__GIVEN TASK__
Write out the data word for word, from the line that contains "The image size is (1366, 655)." through the end of the data.

[Entries for locating words and elements]

_ _ _ _ _

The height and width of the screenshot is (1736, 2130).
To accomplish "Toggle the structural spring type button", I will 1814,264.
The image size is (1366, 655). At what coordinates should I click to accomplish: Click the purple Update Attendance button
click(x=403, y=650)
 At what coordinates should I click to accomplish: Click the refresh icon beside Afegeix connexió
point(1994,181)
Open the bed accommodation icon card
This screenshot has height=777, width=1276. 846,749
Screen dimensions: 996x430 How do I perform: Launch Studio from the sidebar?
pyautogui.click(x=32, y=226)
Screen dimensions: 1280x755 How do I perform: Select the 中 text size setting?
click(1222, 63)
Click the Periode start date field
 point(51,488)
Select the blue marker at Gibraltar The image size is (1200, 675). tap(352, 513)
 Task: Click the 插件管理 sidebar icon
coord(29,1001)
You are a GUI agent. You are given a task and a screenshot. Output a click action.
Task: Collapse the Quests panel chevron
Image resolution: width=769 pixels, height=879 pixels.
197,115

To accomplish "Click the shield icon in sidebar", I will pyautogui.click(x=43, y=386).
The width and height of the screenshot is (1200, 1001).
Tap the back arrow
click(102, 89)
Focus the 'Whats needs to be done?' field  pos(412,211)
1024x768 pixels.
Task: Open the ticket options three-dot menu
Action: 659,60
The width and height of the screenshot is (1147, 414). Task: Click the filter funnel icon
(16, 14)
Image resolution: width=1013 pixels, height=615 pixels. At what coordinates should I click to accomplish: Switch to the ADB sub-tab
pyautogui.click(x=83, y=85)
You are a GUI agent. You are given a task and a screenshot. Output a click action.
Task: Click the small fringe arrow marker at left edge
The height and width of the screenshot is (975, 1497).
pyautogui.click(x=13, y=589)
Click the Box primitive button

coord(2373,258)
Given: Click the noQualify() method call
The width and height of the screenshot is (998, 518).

_ _ _ _ _

__THE COMPLETED TASK__
The image size is (1366, 655). At what coordinates should I click to accomplish: Click the purple Update Attendance button
click(x=403, y=650)
 At what coordinates should I click to accomplish: Click the refresh icon beside Afegeix connexió
point(1994,181)
Open the bed accommodation icon card
This screenshot has height=777, width=1276. 846,749
Screen dimensions: 996x430 How do I perform: Launch Studio from the sidebar?
pyautogui.click(x=32, y=226)
Screen dimensions: 1280x755 How do I perform: Select the 中 text size setting?
click(1222, 63)
Click the Periode start date field
 point(51,488)
Select the blue marker at Gibraltar The image size is (1200, 675). tap(352, 513)
 Task: Click the 插件管理 sidebar icon
coord(29,1001)
You are a GUI agent. You are given a task and a screenshot. Output a click action.
Task: Collapse the Quests panel chevron
Image resolution: width=769 pixels, height=879 pixels.
197,115

To accomplish "Click the shield icon in sidebar", I will pyautogui.click(x=43, y=386).
The width and height of the screenshot is (1200, 1001).
Tap the back arrow
click(102, 89)
Focus the 'Whats needs to be done?' field  pos(412,211)
1024x768 pixels.
Task: Open the ticket options three-dot menu
Action: 659,60
The width and height of the screenshot is (1147, 414). Task: Click the filter funnel icon
(16, 14)
Image resolution: width=1013 pixels, height=615 pixels. At what coordinates should I click to accomplish: Switch to the ADB sub-tab
pyautogui.click(x=83, y=85)
You are a GUI agent. You are given a task and a screenshot. Output a click action.
Task: Click the small fringe arrow marker at left edge
The height and width of the screenshot is (975, 1497).
pyautogui.click(x=13, y=589)
Click the Box primitive button

coord(2373,258)
Given: Click the noQualify() method call
The width and height of the screenshot is (998, 518).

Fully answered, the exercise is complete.